== Work required ==
Leave the pictures out and quote every line from the start of the listing to the line with "This screenshot has height=505, width=720.", inclusive.

-- Data section follows --

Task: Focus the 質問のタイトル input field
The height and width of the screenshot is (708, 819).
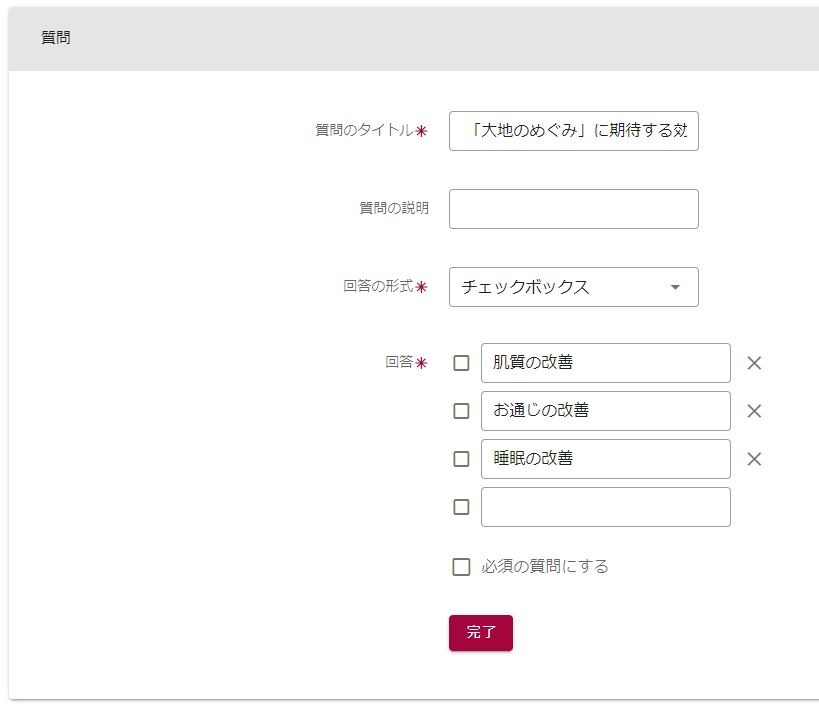Action: [573, 131]
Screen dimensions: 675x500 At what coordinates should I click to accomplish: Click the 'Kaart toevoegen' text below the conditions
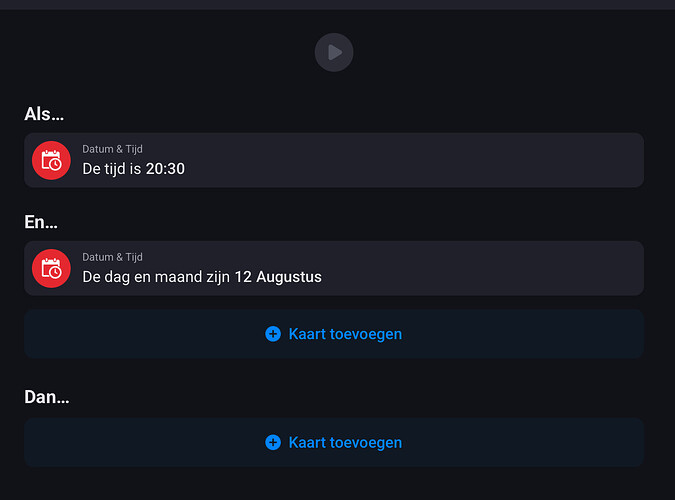(x=345, y=334)
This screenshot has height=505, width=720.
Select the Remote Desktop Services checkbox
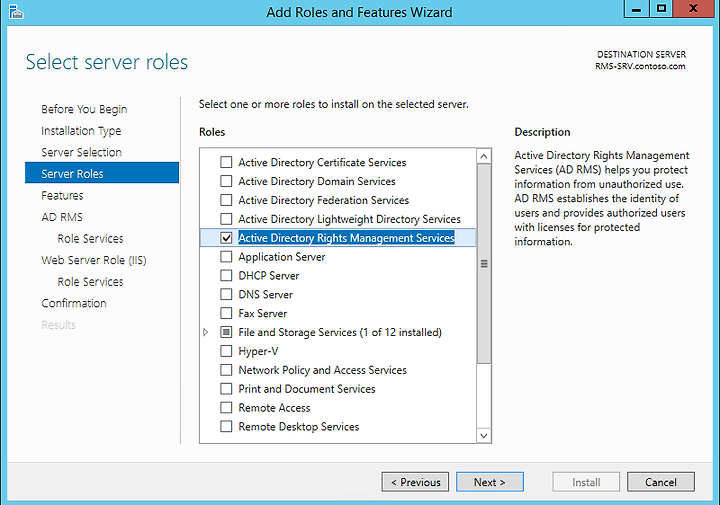226,426
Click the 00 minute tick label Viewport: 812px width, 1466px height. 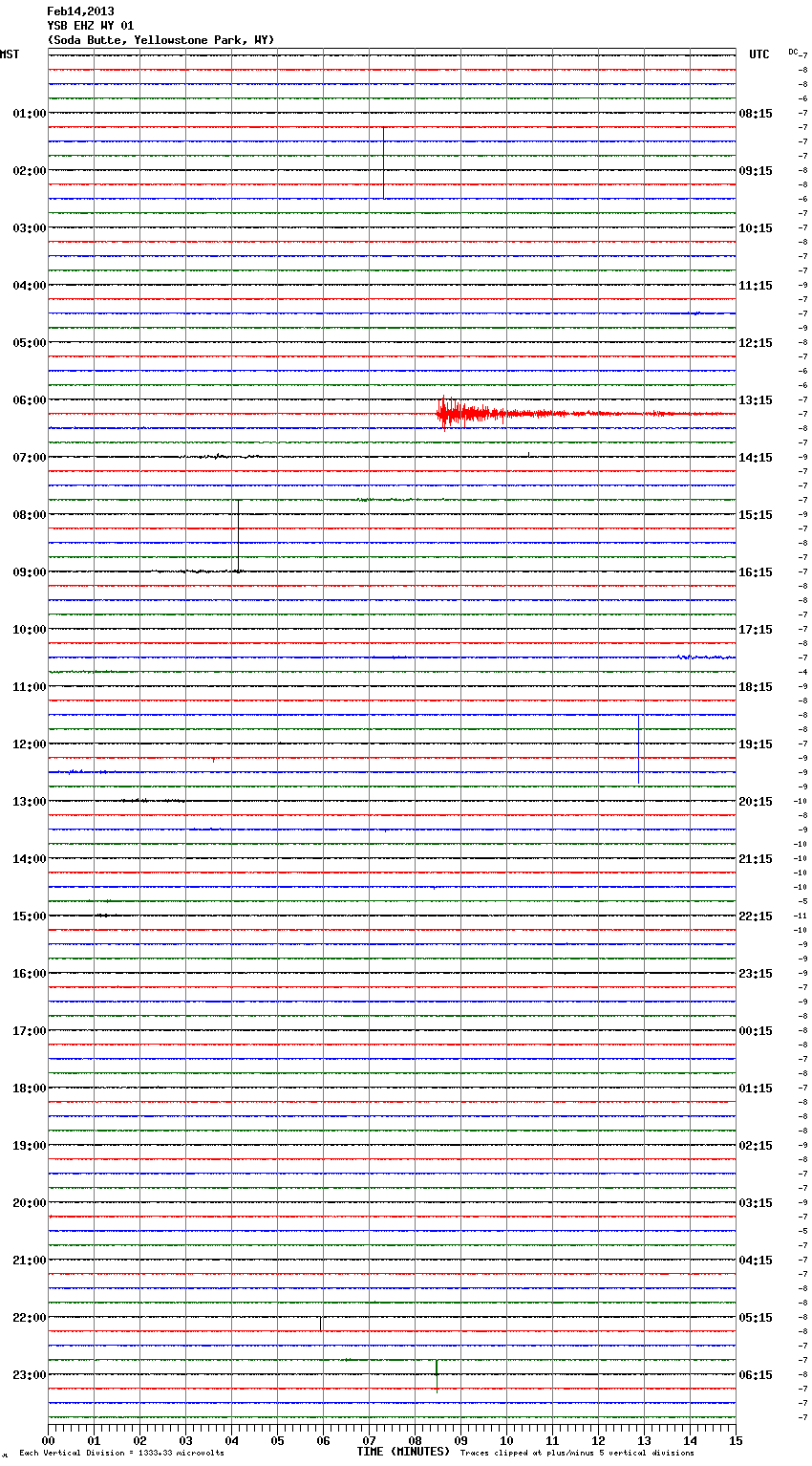point(48,1440)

-- Data section concluded --

== Your solution ==
Task: Focus the 質問のタイトル input field
The height and width of the screenshot is (708, 819).
Action: [573, 131]
Screen dimensions: 675x500 At what coordinates should I click to accomplish: Click the 'Kaart toevoegen' text below the conditions
(x=345, y=334)
This screenshot has height=505, width=720.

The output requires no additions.